Given records
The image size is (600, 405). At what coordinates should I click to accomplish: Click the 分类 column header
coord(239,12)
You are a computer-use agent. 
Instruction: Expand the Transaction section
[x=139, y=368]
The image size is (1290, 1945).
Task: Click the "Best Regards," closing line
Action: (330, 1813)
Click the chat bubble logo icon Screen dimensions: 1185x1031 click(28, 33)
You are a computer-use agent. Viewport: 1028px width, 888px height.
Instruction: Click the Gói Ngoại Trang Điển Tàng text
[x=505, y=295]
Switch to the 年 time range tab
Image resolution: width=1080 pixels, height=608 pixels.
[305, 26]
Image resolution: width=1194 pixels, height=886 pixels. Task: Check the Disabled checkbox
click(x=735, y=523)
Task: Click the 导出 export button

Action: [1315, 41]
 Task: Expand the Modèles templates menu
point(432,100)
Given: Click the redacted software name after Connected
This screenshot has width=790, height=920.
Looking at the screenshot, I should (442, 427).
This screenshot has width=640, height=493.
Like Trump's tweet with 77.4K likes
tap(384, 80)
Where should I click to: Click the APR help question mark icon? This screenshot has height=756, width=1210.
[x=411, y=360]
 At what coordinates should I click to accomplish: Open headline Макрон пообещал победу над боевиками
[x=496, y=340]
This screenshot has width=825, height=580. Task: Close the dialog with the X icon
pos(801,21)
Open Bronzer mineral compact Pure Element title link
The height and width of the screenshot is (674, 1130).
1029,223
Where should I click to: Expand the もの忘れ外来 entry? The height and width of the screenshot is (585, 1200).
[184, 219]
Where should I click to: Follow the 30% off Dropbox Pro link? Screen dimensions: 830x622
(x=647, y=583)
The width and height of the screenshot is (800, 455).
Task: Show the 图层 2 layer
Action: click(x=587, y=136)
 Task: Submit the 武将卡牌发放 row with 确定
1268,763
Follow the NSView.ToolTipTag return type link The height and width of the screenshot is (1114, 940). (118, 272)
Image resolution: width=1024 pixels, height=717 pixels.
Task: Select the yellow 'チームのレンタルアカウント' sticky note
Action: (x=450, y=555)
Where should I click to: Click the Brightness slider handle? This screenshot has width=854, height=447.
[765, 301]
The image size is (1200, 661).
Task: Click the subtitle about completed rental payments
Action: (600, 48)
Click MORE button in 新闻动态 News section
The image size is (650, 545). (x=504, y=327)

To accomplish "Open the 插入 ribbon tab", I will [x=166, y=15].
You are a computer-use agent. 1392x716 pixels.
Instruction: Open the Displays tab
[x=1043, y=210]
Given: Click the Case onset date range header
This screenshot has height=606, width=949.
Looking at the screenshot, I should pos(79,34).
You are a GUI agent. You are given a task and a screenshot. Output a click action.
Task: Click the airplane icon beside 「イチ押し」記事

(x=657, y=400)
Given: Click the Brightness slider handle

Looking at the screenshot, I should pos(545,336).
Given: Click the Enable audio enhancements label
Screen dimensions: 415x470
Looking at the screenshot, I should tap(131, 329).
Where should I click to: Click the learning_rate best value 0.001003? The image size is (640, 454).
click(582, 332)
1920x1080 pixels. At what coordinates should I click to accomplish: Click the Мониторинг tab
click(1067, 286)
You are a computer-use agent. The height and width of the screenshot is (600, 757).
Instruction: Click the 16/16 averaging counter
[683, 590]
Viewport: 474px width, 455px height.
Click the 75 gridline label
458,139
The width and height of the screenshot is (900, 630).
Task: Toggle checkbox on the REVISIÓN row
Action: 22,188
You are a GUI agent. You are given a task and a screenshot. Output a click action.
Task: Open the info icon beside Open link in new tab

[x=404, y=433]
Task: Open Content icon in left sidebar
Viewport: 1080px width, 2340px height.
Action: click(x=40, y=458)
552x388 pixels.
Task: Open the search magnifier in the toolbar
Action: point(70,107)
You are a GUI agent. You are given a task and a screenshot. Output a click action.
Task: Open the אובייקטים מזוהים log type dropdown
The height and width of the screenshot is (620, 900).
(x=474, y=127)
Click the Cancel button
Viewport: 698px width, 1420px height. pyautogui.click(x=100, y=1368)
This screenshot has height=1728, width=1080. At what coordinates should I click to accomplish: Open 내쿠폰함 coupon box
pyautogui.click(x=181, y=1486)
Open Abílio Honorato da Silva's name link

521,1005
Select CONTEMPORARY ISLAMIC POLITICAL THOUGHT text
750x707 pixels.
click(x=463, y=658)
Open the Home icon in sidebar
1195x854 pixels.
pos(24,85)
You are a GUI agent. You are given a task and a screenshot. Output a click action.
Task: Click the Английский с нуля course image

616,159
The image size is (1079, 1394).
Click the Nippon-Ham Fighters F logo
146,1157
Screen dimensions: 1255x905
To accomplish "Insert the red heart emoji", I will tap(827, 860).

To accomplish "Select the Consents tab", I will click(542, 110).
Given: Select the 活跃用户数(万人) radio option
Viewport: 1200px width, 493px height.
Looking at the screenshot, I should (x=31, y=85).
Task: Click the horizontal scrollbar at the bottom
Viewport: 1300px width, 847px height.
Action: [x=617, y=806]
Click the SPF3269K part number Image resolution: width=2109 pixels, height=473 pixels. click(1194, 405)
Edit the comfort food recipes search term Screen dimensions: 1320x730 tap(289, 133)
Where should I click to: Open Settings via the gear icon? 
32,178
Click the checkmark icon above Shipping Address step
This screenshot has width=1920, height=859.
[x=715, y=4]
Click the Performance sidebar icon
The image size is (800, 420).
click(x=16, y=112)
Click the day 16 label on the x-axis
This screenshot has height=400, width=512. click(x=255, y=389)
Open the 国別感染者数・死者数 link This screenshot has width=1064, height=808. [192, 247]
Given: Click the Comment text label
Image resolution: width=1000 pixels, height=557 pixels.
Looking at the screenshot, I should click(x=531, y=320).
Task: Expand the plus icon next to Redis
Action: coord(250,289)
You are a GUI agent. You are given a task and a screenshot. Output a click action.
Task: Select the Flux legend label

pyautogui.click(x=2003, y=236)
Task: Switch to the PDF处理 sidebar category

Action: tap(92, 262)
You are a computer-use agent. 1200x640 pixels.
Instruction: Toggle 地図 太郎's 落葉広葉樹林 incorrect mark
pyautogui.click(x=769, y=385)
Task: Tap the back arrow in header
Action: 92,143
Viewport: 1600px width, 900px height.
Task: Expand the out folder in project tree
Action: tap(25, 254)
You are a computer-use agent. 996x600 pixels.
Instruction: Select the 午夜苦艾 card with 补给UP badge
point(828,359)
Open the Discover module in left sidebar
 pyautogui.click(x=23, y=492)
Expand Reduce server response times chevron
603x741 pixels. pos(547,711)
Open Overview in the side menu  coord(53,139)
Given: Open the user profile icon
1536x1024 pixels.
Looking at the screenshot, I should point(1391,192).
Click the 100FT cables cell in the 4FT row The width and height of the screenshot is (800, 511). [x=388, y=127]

Exercise details
Reproduce each line, exactly as it appears, from the one that contains "Edit the comfort" through the last line of the records. Add no other lines.

Expected answer
Edit the comfort food recipes search term Screen dimensions: 1320x730 tap(289, 133)
Where should I click to: Open Settings via the gear icon? 
32,178
Click the checkmark icon above Shipping Address step
This screenshot has width=1920, height=859.
[x=715, y=4]
Click the Performance sidebar icon
The image size is (800, 420).
click(x=16, y=112)
Click the day 16 label on the x-axis
This screenshot has height=400, width=512. click(x=255, y=389)
Open the 国別感染者数・死者数 link This screenshot has width=1064, height=808. [192, 247]
Given: Click the Comment text label
Image resolution: width=1000 pixels, height=557 pixels.
Looking at the screenshot, I should click(x=531, y=320).
Task: Expand the plus icon next to Redis
Action: coord(250,289)
You are a GUI agent. You are given a task and a screenshot. Output a click action.
Task: Select the Flux legend label

pyautogui.click(x=2003, y=236)
Task: Switch to the PDF处理 sidebar category

Action: tap(92, 262)
You are a computer-use agent. 1200x640 pixels.
Instruction: Toggle 地図 太郎's 落葉広葉樹林 incorrect mark
pyautogui.click(x=769, y=385)
Task: Tap the back arrow in header
Action: 92,143
Viewport: 1600px width, 900px height.
Task: Expand the out folder in project tree
Action: tap(25, 254)
You are a computer-use agent. 996x600 pixels.
Instruction: Select the 午夜苦艾 card with 补给UP badge
point(828,359)
Open the Discover module in left sidebar
 pyautogui.click(x=23, y=492)
Expand Reduce server response times chevron
603x741 pixels. pos(547,711)
Open Overview in the side menu  coord(53,139)
Given: Open the user profile icon
1536x1024 pixels.
Looking at the screenshot, I should point(1391,192).
Click the 100FT cables cell in the 4FT row The width and height of the screenshot is (800, 511). [x=388, y=127]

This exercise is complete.